• EXERCISE PROMPT:
Word for word, transcribe the data below from the line with "管理学大师 (32, 2011)" to the line with "管理学考研 (47, 133)", keeping both of those lines.

Items from a data source
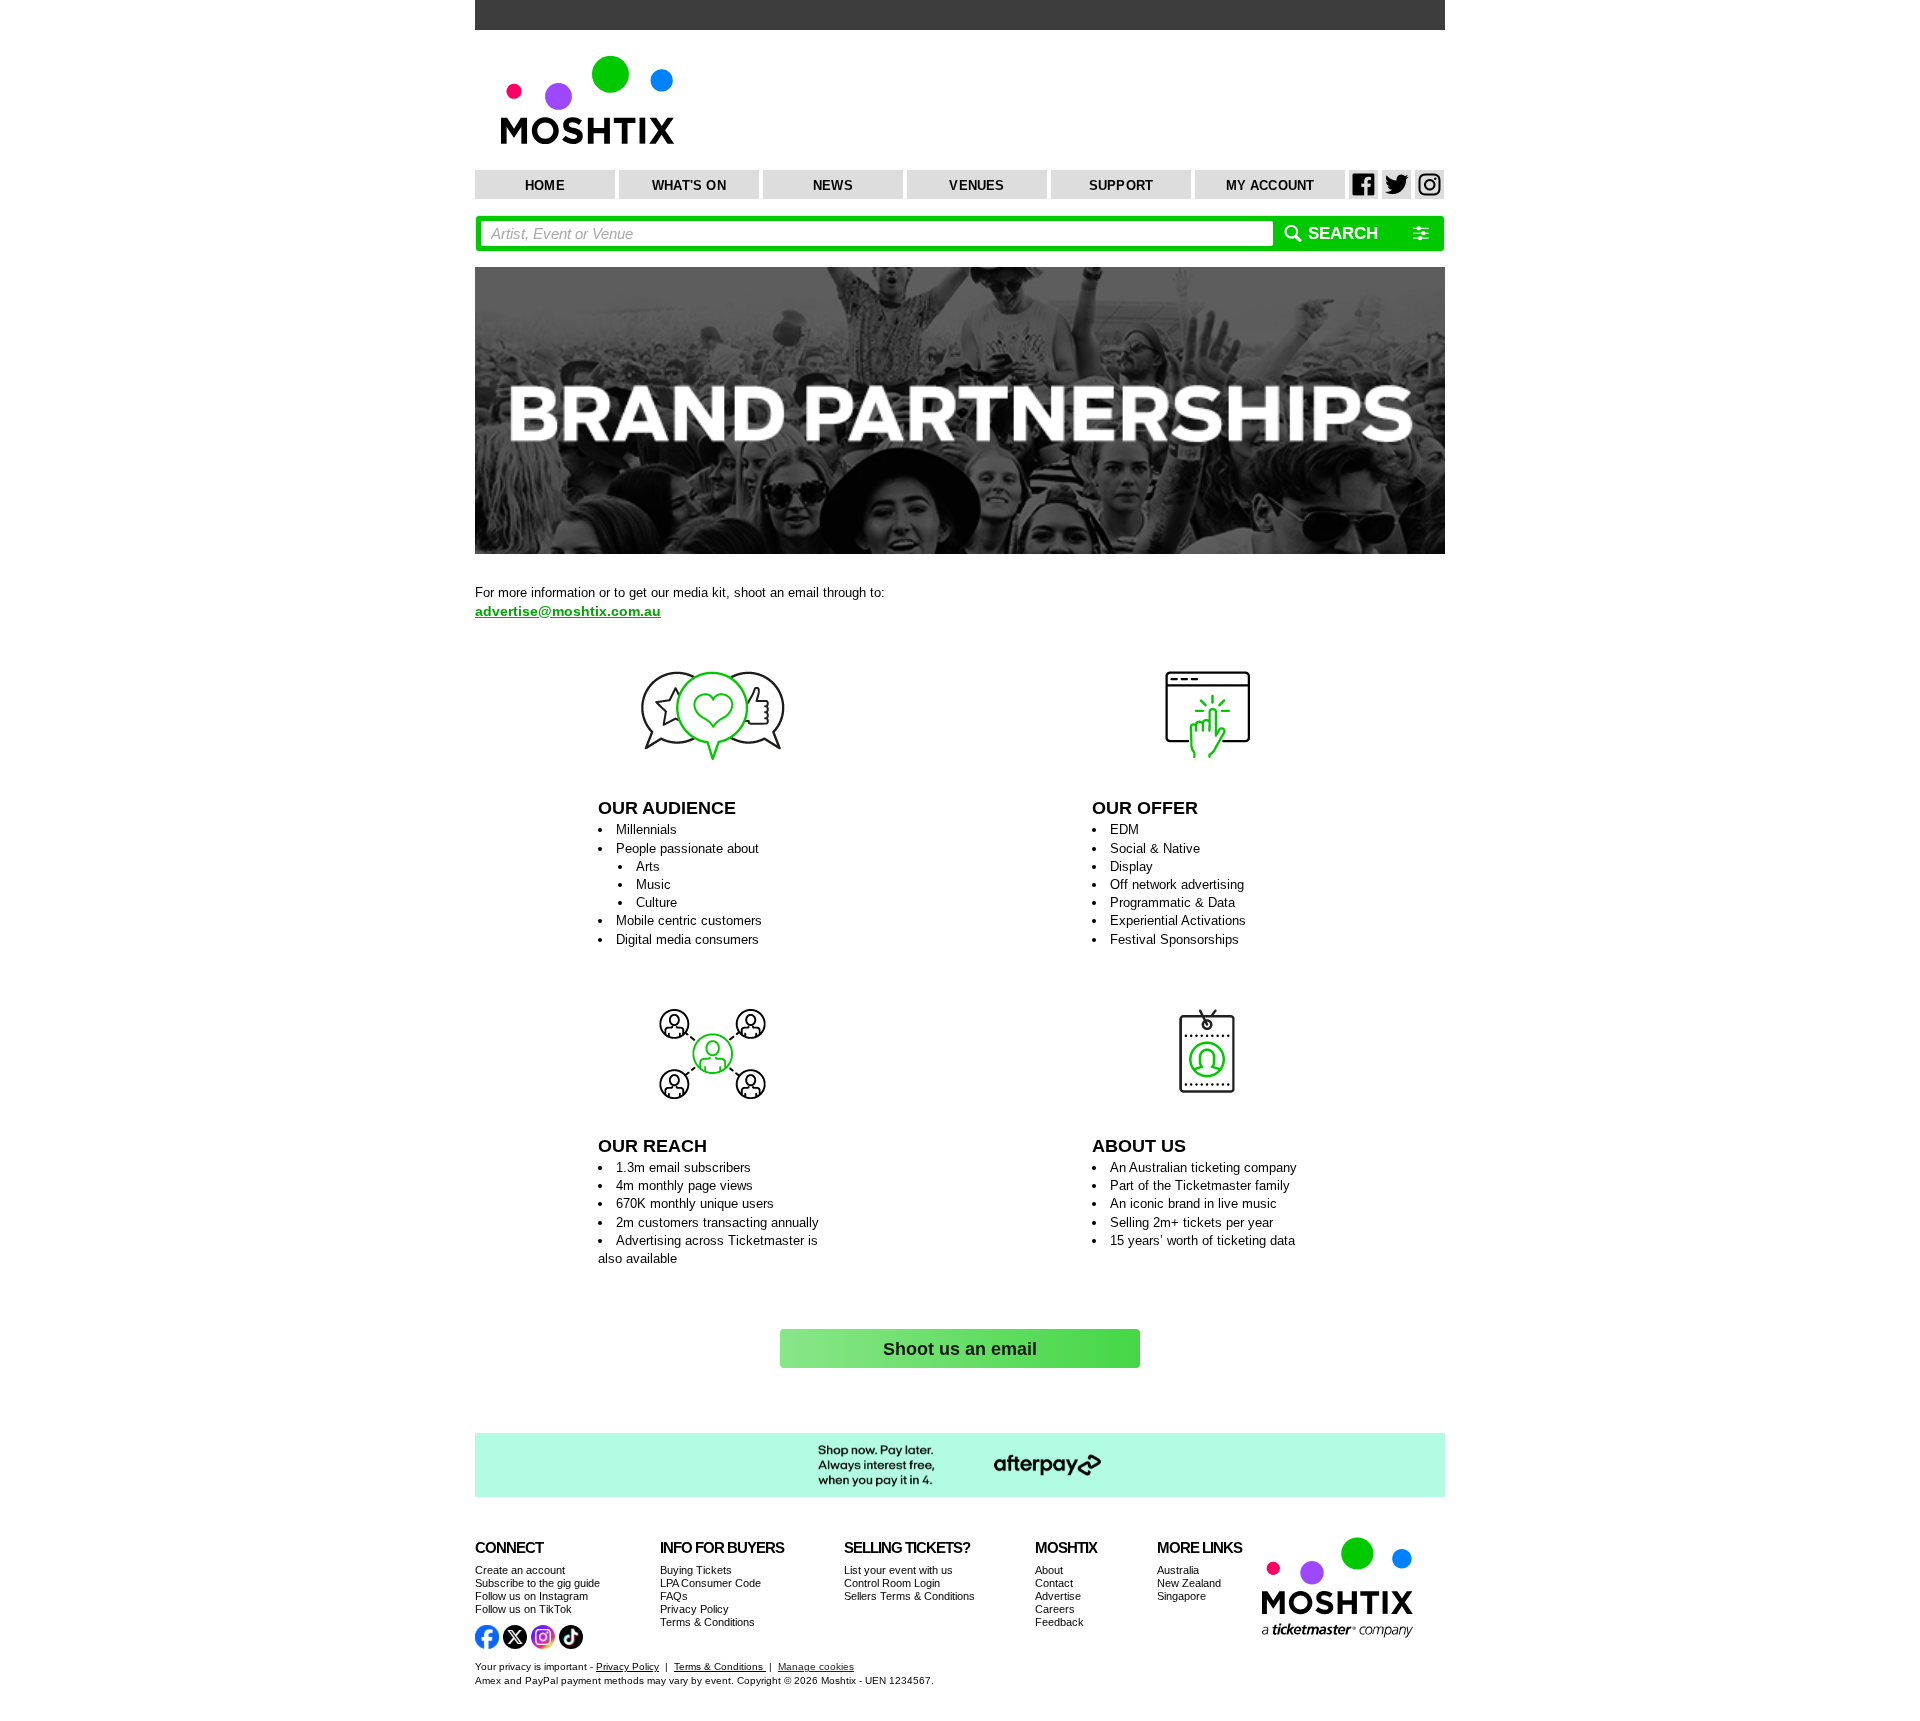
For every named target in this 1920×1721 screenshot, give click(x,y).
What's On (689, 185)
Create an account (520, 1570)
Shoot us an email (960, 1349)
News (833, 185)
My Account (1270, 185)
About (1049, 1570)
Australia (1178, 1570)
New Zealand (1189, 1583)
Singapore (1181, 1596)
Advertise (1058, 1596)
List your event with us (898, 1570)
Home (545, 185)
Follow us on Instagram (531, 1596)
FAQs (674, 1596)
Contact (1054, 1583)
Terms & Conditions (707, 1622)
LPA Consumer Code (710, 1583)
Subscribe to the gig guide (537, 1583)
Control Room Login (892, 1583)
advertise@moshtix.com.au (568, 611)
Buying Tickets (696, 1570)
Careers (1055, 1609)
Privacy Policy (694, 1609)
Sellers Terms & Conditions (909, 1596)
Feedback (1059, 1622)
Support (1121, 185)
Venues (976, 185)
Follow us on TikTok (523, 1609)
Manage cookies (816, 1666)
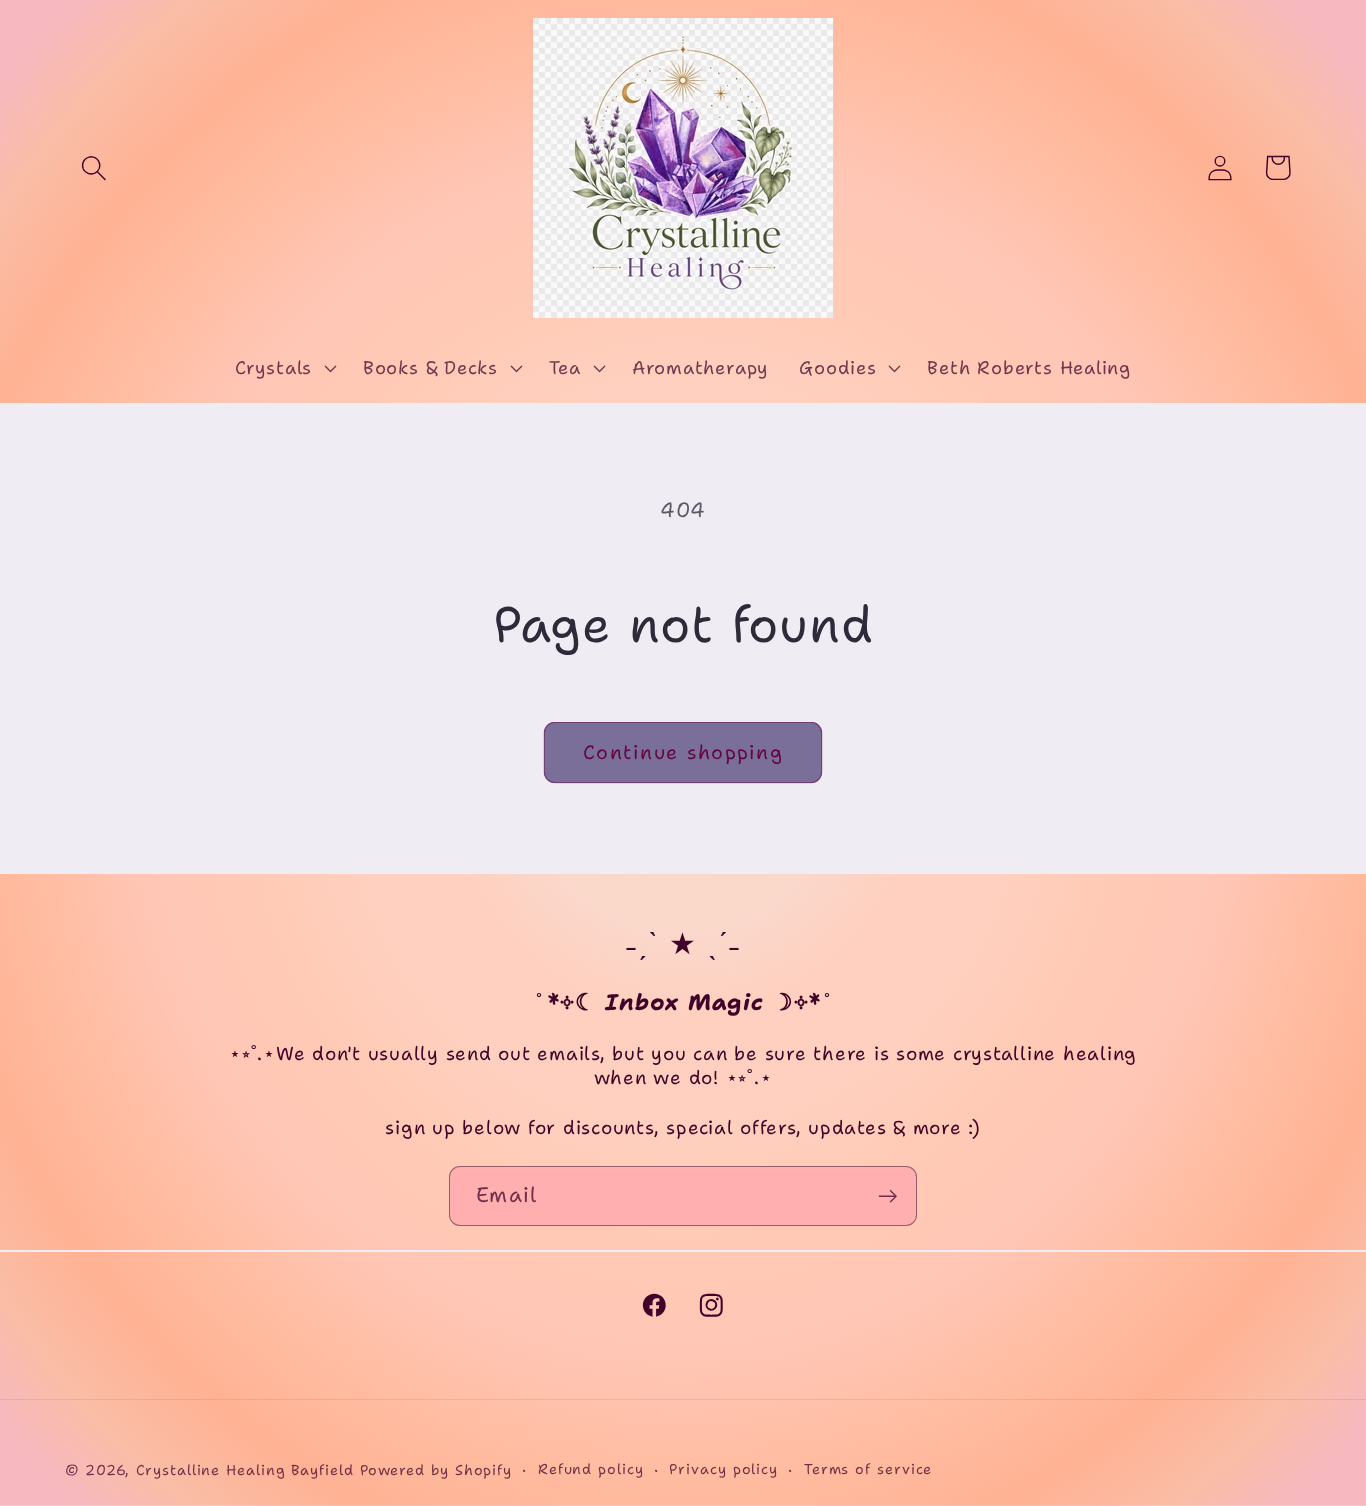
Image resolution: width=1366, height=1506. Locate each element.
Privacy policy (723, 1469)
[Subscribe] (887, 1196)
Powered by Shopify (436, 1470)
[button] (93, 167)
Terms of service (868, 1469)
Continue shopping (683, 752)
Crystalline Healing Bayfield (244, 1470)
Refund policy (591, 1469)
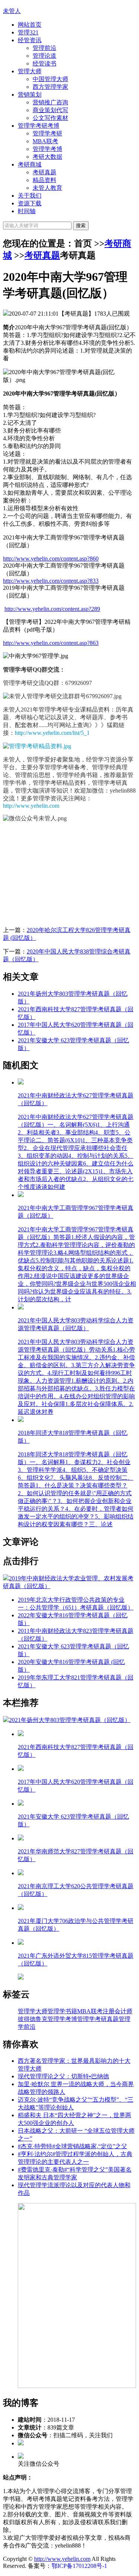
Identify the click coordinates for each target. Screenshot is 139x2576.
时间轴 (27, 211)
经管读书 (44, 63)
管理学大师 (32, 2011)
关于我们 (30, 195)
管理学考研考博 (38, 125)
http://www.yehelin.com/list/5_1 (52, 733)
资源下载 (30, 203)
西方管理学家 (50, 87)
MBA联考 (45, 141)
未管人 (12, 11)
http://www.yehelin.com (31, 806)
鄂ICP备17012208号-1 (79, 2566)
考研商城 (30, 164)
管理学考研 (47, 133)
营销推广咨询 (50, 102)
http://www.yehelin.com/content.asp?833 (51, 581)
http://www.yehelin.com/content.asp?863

• RESPONSE TO THIS EXERCISE:
管理学大师 (32, 2011)
关于我们 (30, 195)
管理学考研考博 (38, 125)
http://www.yehelin.com/list/5_1 (52, 733)
资源下载 (30, 203)
西方管理学家 (50, 87)
MBA联考 (45, 141)
未管人 (12, 11)
http://www.yehelin.com (31, 806)
鄂ICP备17012208号-1 (79, 2566)
考研商城 (30, 164)
管理学考研 (47, 133)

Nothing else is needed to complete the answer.